Melinda Katz, District Attorney, Kew Gardens, N.Y. (John M. Castellano, Johnnette Traill, and Hannah X. Scotti of counsel), for respondent.
REINALDO E. RIVERA, J.P., SHERI S. ROMAN, COLLEEN D. DUFFY, BETSY BARROS, JJ.
DECISION & ORDER Appeal by the defendant pursuant to CPL 450.10(5) from an order of the Supreme Court, Queens County (Michael Aloise, J.), dated January 19, 2016. The order, insofar as appealed from, denied that branch of the defendant's motion which was pursuant to CPL 440.30(1–a) for forensic DNA testing of certain evidence.
ORDERED that the order is affirmed insofar as appealed from.
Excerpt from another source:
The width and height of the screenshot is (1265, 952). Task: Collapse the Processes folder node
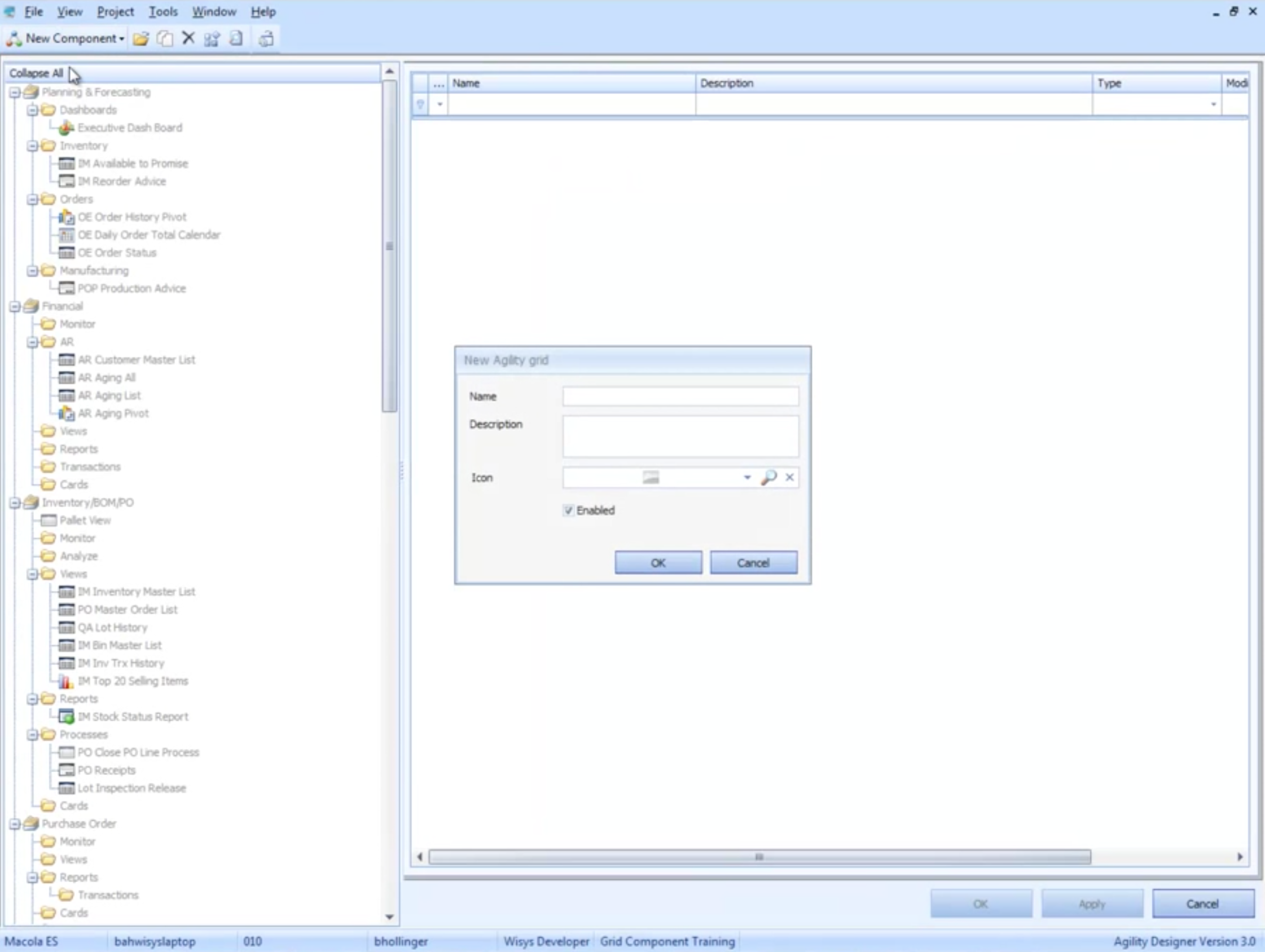point(33,735)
After a jury trial, the defendant was convicted of, among other crimes, robbery in the first degree and burglary in the first degree upon evidence that he and his nephew accosted the complainant at gunpoint and took, among other items, cash, jewelry, and cigarettes. After this Court affirmed the defendant's conviction (see People v. Baugh, 91 A.D.3d 965, 937 N.Y.S.2d 599 ), the defendant moved, inter alia, pursuant to CPL 440.30(1–a) for forensic DNA testing of a shell casing recovered at the crime scene. In an order dated January 19, 2016, the Supreme Court, among other things, denied that branch of the defendant's motion. The defendant appeals.
"Pursuant to CPL 440.30(1–a)(a)(1), the court is required to grant a defendant's application for forensic DNA testing of specified evidence where it determines ‘that if a DNA test had been conducted on such evidence, and if the results had been admitted in the trial resulting in the judgment, there exists a reasonable probability that the verdict would have been more favorable to the defendant’ " ( People v. Dorcinvil, 175 A.D.3d 1421, 1422, 109 N.Y.S.3d 457, quoting CPL 440.30[1–a][a][1] ). The defendant failed to demonstrate that there exists a reasonable probability that the verdict would have been more favorable to him if DNA tests had been conducted on the shell casing and if the results of those tests had been admitted at trial (see CPL 440.30[1–a] ; People v. Brown, 106 A.D.3d 927, 964 N.Y.S.2d 664 ). Accordingly, we agree with the Supreme Court's determination denying that branch of the defendant's motion which was pursuant to CPL 440.30(1–a) for DNA testing of the shell casing recovered from the crime scene.
RIVERA, J.P., ROMAN, DUFFY and BARROS, JJ., concur.